4 Mar 2010

Global media catches Zuma out

Channel 4 News international editor Lindsey Hilsum analyses comments made by South African president Jacob Zuma shortly before his visit to Britain.

Will someone tell politicians that it is no longer possible to address contradictory messages to different audiences hope no one will compare the two? In the internet age there is just one audience and it is global.

Arriving here for a state visit, President Jacob Zuma told a gathering of British journalists in London that relations between the two countries were marvellous, histories were entwined and business prospects limitless.

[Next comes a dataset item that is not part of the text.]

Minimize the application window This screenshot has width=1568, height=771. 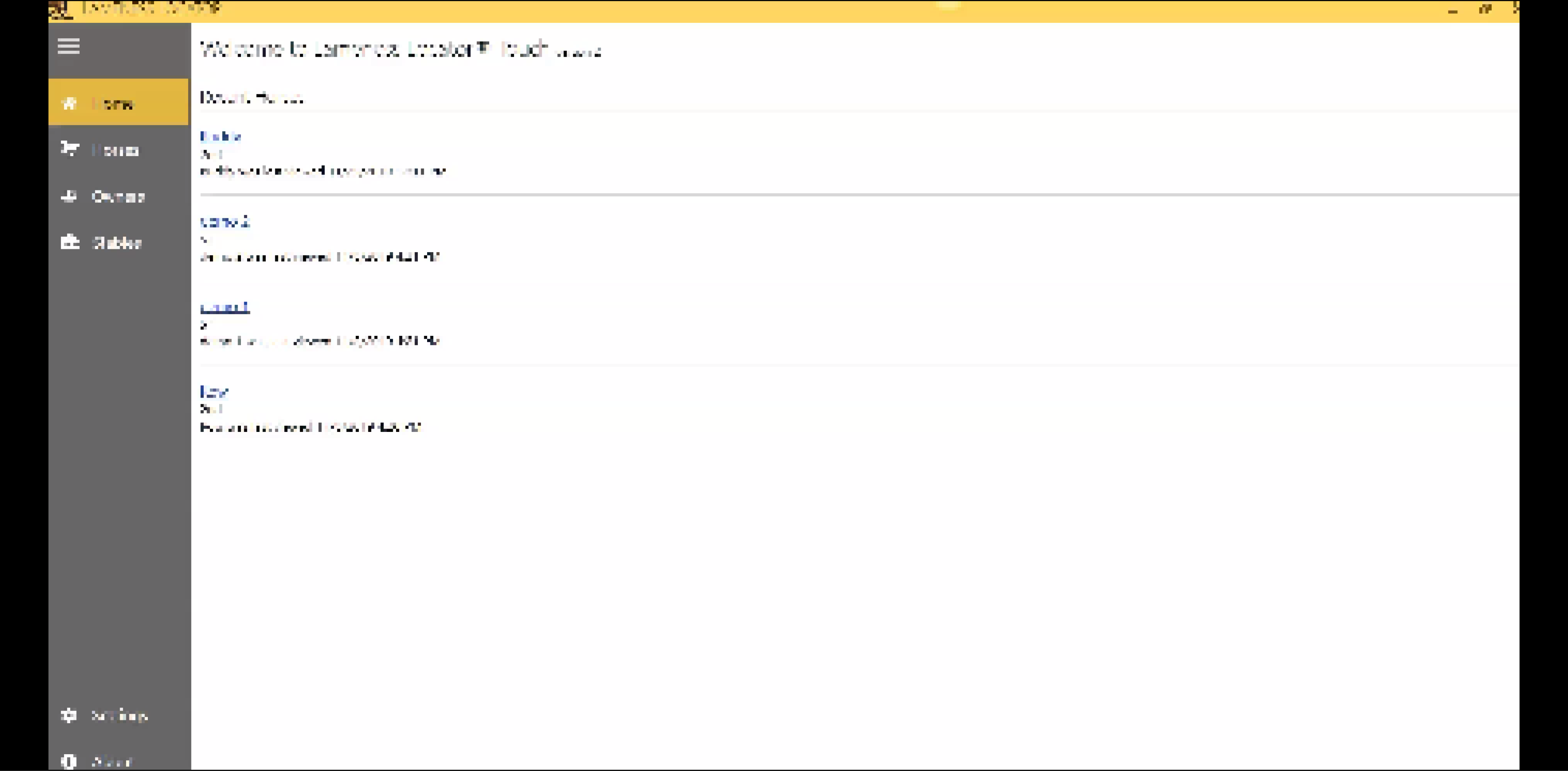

But this morning this quote from him appeared in the Johannesburg Star:

“When the British came to our country, they said everything we were doing was barbaric, was wrong, inferior in whatever way… I don’t know why they are continuing thinking that their culture is more superior than others… The British have done that before, as they colonised us, and they continue to do this, and it’s an unfortunate thing.”

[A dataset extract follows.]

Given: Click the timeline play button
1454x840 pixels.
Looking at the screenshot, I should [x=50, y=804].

He was provoked, it seems, by an opinion piece in the Daily Mail calling him a “sex obsessed bigot” and “a buffoon”. I can see why he might think that columnist racist, but not why such views should be ascribed to all Brits.

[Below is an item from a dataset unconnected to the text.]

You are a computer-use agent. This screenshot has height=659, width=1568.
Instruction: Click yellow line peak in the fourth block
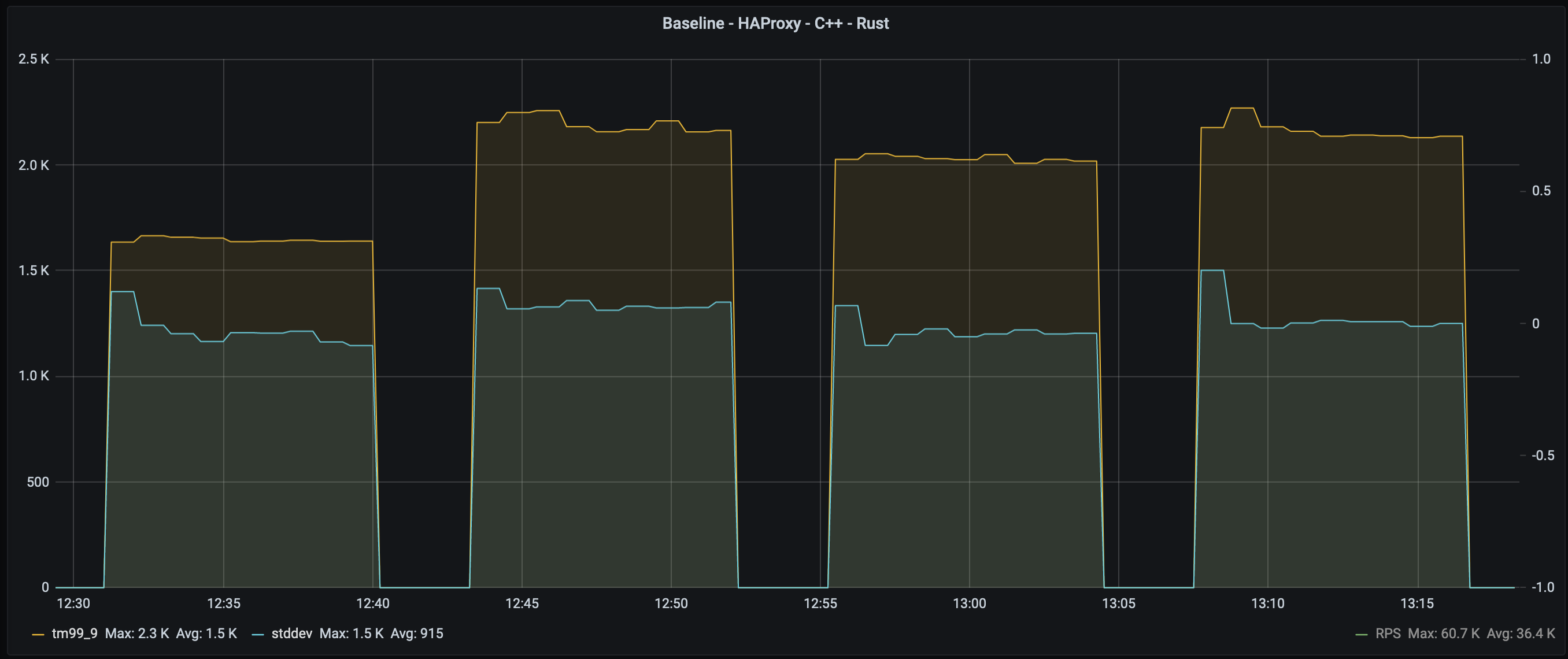point(1242,108)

Or maybe that is not the point. It was a message for South Africans, not for the British. In the rainbow nation, it is not done to bring up the issue of race, so it is hard for President Zuma to accuse white liberals who are embarrassed by his polygamy and promiscuity of being racist.

Invoking the spectre of old colonalists is a way of saying that anyone who criticises him at home is either an old colonialist (if white) or a lackey of old colonialists (if black).

So that is how President Zuma managed to contradict himself and insult his hosts just as he was coming to stay at Buckingham Palace.